Als sie an diesem Abend vom Flugplatz nach Haus radelte und nur hielt, um Flundern zu kaufen und das weiße Päckchen ordentlich im Lenkstangenkorb zu verstauen, wartete auf dem Tischchen im Flur ein Brief von Jeff. Er saß immer noch unten in Alabama fest und hasste jede Minute seines Lebens, die er dort vegetieren musste. Bernice hatte erwartet, Jeff würde in die Luftstreitkräfte der Armee aufgenommen werden, denn die Armee suchte angeblich verzweifelt Piloten und Jeff hatte seinen Pilotenschein, auch wenn er seit Jahren nicht geflogen war. Doch nein, die Armee hatte auf seine unentdeckten Talente als Ausbilder von Gewehrschützen gesetzt. Er war zu einem Offizierslehrgang geschickt und zum Leutnant ernannt worden und saß nun offenbar auf dem Schießstand fest. Er behauptete, inzwischen von Kopf bis Fuß mit Greisenbart bedeckt zu sein, dem in Schleiern von den Bäumen hängenden Spanisch Moos. Sie hatte eine Mischung aus Neid und bösen Vorahnungen empfunden, als sie Jeff in den Zug gesteckt hatte, aber wenigstens war er in Sicherheit, solange keiner seiner Schüler arg danebenschoss, und langweilte sich weit mehr als sie.

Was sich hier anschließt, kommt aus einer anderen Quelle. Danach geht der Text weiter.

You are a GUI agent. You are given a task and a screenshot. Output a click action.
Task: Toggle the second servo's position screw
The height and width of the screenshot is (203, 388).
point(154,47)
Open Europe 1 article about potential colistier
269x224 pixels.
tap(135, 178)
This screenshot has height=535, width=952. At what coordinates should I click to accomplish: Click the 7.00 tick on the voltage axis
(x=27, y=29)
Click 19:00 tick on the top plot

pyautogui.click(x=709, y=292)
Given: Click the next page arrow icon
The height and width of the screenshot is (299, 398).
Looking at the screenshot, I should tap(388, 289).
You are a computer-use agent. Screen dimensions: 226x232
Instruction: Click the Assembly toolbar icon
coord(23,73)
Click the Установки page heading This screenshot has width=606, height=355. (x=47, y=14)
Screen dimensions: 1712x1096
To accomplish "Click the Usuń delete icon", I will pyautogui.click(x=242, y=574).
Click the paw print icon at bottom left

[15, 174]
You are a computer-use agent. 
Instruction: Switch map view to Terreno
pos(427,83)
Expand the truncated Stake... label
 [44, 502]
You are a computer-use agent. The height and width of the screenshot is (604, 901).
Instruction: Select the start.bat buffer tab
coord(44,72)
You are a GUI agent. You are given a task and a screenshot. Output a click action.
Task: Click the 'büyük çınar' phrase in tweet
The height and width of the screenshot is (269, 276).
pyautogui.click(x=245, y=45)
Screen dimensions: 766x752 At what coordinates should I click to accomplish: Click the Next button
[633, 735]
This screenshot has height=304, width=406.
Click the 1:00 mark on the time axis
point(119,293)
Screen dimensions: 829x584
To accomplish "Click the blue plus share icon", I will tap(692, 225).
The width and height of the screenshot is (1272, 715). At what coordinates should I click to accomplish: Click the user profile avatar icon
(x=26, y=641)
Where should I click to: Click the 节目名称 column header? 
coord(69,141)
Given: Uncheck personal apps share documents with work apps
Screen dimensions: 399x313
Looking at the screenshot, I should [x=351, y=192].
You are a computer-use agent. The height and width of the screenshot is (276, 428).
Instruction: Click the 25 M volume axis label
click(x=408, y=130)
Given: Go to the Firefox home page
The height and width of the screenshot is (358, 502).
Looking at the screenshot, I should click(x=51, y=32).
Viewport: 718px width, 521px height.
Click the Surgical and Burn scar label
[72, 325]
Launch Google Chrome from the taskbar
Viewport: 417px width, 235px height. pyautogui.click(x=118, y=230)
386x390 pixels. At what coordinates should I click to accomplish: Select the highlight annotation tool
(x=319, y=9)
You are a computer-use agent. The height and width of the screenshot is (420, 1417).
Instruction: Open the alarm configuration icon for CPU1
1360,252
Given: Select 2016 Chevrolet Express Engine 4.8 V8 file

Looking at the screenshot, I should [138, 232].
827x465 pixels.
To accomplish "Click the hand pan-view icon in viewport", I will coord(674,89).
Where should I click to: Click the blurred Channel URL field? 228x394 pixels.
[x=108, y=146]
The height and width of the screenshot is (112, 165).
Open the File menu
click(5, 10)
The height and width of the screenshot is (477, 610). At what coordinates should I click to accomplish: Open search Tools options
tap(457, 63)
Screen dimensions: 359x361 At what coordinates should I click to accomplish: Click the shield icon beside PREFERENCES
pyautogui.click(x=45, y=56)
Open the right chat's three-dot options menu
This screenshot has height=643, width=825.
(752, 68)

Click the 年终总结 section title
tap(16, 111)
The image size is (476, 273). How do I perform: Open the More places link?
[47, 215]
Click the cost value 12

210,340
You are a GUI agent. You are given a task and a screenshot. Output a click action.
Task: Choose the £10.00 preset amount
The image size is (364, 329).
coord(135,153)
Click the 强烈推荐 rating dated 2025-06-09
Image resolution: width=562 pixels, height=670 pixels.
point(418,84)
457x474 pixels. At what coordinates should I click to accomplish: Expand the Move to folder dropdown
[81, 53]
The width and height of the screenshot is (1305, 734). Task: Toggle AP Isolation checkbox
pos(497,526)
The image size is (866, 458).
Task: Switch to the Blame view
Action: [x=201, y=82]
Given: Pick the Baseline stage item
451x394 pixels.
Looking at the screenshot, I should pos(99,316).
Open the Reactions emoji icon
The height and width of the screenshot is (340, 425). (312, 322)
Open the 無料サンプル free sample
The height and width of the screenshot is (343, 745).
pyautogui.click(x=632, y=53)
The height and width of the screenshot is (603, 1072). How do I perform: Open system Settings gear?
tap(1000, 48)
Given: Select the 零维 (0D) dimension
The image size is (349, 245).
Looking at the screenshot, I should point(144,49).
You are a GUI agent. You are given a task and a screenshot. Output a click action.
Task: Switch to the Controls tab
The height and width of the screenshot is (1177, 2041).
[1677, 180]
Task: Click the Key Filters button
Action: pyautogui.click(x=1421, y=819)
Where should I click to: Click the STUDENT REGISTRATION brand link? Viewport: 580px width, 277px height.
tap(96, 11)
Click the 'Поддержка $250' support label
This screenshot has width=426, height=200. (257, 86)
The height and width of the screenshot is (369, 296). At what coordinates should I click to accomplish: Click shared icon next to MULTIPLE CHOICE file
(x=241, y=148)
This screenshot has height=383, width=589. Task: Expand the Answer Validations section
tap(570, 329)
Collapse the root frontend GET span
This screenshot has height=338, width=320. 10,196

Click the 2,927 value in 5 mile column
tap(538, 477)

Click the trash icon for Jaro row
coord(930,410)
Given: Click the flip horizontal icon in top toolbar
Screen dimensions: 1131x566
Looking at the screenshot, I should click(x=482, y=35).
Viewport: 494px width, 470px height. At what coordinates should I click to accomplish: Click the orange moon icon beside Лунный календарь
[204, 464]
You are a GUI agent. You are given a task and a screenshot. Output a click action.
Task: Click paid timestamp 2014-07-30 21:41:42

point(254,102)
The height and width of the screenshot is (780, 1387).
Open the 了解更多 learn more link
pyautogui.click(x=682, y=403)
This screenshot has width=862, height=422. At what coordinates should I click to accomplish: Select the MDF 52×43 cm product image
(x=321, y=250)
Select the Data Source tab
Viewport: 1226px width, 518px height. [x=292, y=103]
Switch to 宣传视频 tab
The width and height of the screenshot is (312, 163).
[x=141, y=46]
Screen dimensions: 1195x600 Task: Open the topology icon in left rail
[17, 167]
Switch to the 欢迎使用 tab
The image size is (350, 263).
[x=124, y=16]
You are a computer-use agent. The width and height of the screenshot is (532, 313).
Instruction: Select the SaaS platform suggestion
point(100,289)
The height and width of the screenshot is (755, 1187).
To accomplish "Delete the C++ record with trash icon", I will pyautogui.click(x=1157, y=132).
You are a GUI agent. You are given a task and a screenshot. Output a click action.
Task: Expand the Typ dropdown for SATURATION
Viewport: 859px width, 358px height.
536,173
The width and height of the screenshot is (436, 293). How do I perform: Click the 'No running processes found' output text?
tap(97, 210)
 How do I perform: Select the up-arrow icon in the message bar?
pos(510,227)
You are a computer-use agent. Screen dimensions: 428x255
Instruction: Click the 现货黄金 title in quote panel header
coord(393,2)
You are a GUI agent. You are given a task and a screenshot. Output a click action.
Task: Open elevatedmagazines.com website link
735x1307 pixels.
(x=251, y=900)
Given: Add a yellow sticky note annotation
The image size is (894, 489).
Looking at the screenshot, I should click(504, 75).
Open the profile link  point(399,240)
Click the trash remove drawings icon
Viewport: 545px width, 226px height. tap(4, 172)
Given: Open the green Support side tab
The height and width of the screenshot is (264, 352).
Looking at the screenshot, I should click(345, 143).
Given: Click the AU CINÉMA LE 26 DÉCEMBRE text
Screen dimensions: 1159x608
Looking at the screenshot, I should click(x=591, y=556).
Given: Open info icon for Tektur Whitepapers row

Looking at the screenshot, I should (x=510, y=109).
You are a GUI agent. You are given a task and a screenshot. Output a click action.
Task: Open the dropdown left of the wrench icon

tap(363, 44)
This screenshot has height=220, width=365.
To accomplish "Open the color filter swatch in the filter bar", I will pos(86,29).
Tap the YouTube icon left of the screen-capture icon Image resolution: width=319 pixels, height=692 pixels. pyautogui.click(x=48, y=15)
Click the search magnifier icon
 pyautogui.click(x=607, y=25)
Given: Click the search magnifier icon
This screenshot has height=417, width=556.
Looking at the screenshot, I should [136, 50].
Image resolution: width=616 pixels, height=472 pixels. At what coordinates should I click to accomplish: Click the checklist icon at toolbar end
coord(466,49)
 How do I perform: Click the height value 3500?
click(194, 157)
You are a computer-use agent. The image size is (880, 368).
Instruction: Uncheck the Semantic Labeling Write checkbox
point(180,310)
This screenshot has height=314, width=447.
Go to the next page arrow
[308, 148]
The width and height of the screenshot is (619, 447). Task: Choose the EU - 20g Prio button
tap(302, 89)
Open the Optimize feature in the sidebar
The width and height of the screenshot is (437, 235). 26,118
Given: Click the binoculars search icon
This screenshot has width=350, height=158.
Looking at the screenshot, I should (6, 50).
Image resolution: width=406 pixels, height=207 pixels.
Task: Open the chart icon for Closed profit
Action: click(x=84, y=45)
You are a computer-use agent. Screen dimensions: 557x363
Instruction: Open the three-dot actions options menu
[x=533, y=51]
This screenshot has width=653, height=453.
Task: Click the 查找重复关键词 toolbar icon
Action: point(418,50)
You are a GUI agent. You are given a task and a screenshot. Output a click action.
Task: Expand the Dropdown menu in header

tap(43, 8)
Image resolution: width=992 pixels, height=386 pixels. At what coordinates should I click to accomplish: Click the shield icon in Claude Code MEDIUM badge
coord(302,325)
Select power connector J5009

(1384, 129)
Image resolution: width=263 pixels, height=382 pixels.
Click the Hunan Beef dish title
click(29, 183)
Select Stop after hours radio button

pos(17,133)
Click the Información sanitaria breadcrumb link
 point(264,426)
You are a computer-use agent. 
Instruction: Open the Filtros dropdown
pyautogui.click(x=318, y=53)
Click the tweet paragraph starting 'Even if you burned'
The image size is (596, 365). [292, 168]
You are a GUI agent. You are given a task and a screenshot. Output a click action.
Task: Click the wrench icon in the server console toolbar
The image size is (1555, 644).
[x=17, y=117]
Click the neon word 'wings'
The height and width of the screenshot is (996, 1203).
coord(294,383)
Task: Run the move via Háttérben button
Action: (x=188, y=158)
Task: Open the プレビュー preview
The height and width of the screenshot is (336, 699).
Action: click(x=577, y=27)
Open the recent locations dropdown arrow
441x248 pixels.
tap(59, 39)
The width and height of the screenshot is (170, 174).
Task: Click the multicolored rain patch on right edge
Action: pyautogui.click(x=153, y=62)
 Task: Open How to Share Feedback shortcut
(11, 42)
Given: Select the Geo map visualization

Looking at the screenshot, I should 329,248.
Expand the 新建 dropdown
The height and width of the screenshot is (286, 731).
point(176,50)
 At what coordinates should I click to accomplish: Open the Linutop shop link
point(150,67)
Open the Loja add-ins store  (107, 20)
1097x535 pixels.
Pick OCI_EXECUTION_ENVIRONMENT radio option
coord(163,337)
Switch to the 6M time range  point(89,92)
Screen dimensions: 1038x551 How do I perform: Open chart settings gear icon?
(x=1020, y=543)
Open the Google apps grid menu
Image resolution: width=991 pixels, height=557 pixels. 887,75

Sie brachte in diesen Tagen öfter Fisch auf den Tisch, nicht nur, weil rotes Fleisch rationiert, sondern auch, weil Fisch rasch zubereitet war. Sie konnte nach ihrem Patrouillenflug nicht vor sieben zu Hause sein. Unseligerweise war so der Professor an Flugtagen immer lange vor ihr daheim, und der neue häusliche Ablauf gefiel ihm ganz und gar nicht. Während sie hastig ihre Sachen in den Flurschrank warf und mit ihren Einkäufen durchs Wohnzimmer zur Küche eilte, fixierte er sie mit seinem besten, tadelnden ›Sie werden diesen Kurs verhauen, wenn Sie sich nicht zusammenreißen‹-Blick.
»Gibt es einen Grund, warum du heute Abend noch später kommst als sonst?«
»Vor dem Fischgeschäft war eine lange Schlange. Wegen der Fleischrationierung essen alle mehr Fisch.«
»Dass wir mehr Fisch essen, ist mir allerdings aufgefallen.«
Ihre Methode, mit der schlechten Laune ihres Vaters umzugehen – zumal er damit nicht offen herausrückte und ihr lauthals zu verstehen gab, was ihn erboste –, war, so zu tun, als bemerkte sie seine Verärgerung gar nicht. Nun warf sie ihm ein kurzes, freud- und bedeutungsloses Lächeln zu und eilte in die Küche.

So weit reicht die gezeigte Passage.